The Magna Carta has meant many different things to different people at different times. In general, though, there are three important things that the tradition of the Magna Carta has given us: the rule of law; due process; and taxation.
1. THE RULE OF LAW
The ‘rule of law’ is the idea that the law is sovereign, and applies to everyone equally. This includes even the most powerful figure in the state—whether that should be the King, Queen, Prime Minister, President, other lawmakers, or the government as a whole. The law gains its legitimacy through the procedure by which it is imposed. Law is not merely a reflection of the ruling government’s arbitrary will at the time.
In England, the Magna Carta cemented the idea that the King should not be allowed to do whatever he pleases—that there should be some limits to his powers.
2. DUE PROCESS
‘Due process’ is the idea that the state should treat everyone fairly and respect their legal rights. This means that everyone has the right to a fair trial and that nobody should be subjected to an arbitrary judgement.

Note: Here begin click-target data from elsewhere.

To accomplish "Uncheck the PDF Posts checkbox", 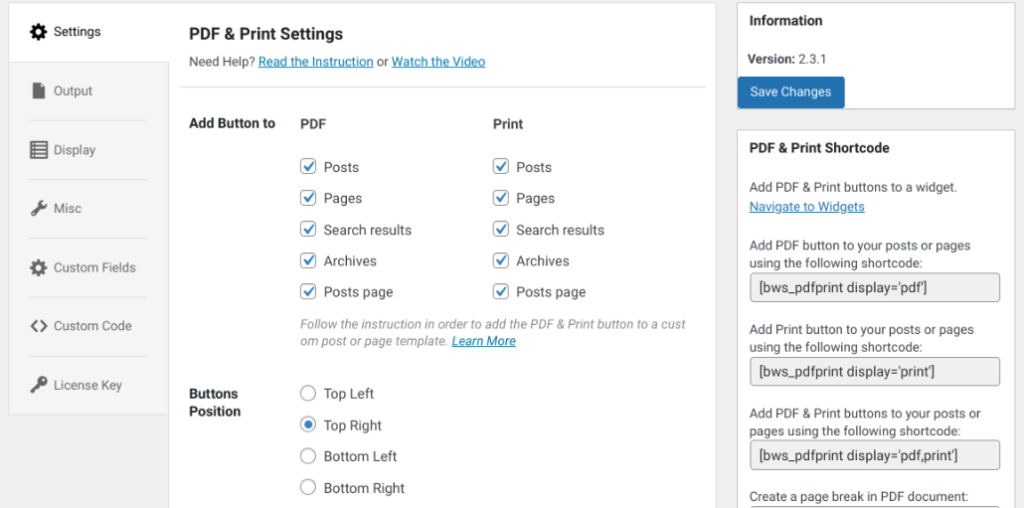I will tap(309, 167).
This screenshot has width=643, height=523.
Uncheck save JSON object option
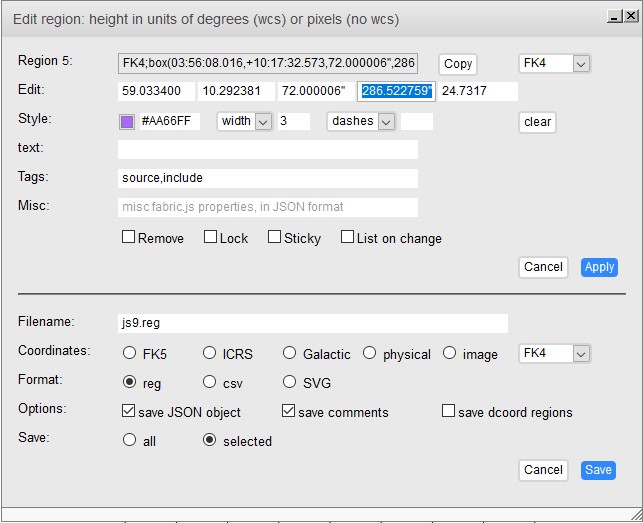pos(128,411)
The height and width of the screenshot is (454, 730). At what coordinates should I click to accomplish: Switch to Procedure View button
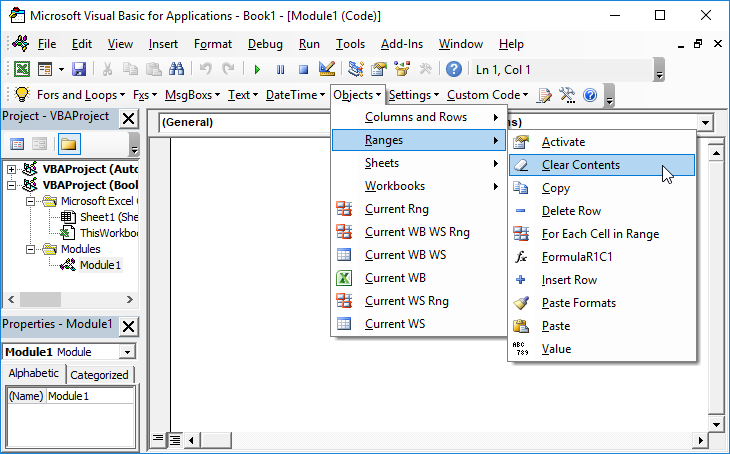[x=157, y=439]
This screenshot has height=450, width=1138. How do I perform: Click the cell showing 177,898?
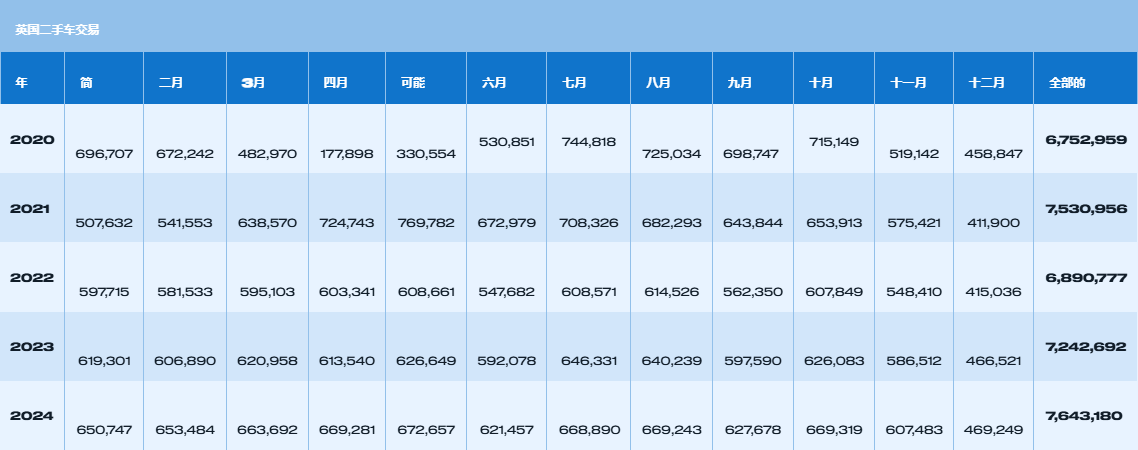[x=347, y=154]
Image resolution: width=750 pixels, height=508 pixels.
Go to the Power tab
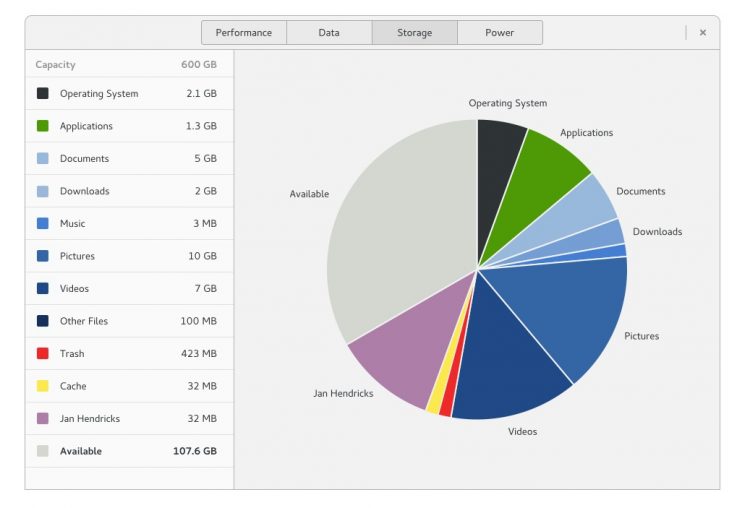tap(500, 33)
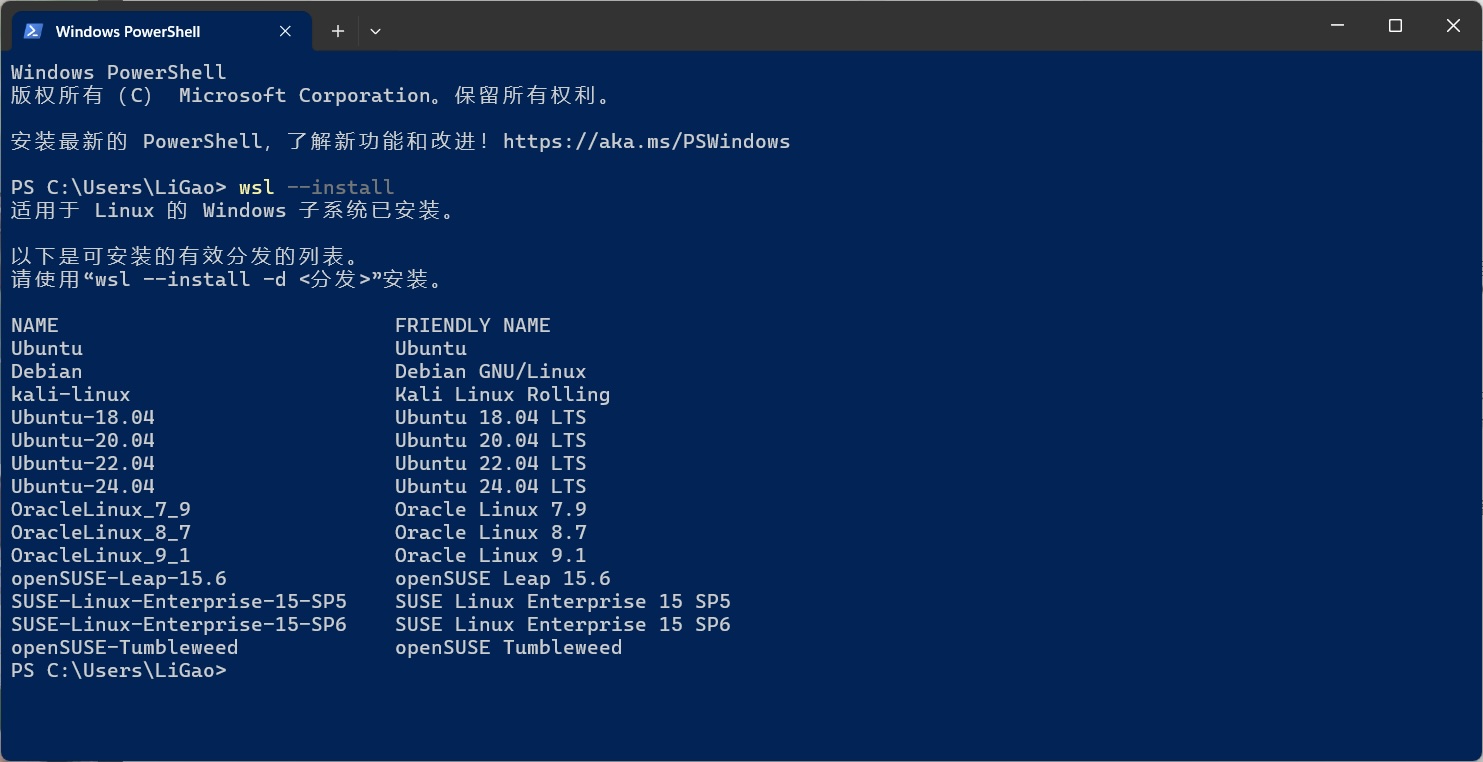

In England, the idea of ‘due process’ developed directly out of the Magna Carta. The relevant section is Chapter 39. Translated into English, it reads:
No freeman shall be taken or [and] imprisoned or disseised or exiled or in any way destroyed, nor will we go upon him nor send upon him, except by the lawful judgment of his peers or [and] by the law of the land.
Whatever it might have meant originally, this chapter inspired the idea of due process in later legislation. In a mid-fourteenth century edict, it was expanded from applying just to any ‘free man’ to any man at all. In the seventeenth century, it also inspired the Petition of Right, the Habeas Corpus Act, and the Bill of Rights, which gave further protections against arbitrary court judgments.
3. FAIR TAXATION
The revolt of the English barons in 1215 was a tax revolt. A lot of commentary on the Magna Carta focuses mostly on the impact that it had on the English legal system and ideas about the law. In fact, the Magna Carta was all about tax.
The document’s most enduring legacy is the rule that the King needs to consult his subjects before he can tax them. In Chapter 14 of the Magna Carta, it specified that the King was not to make demands of money from his subjects except with the consent of a council of archbishops, bishops, abbots, earls and barons.
The idea is simple: that a ruler should not demand taxes without the consent of the ruled. From the seventeenth century and onward, the same idea came to be extended to the broader population. It was inspiration behind the motto ‘no taxation without representation’—a slogan which was used both by American revolutionaries in the eighteenth century and by the suffragettes in the early twentieth. This idea was a key factor behind the extension of the vote to the general population and the development of our democracy.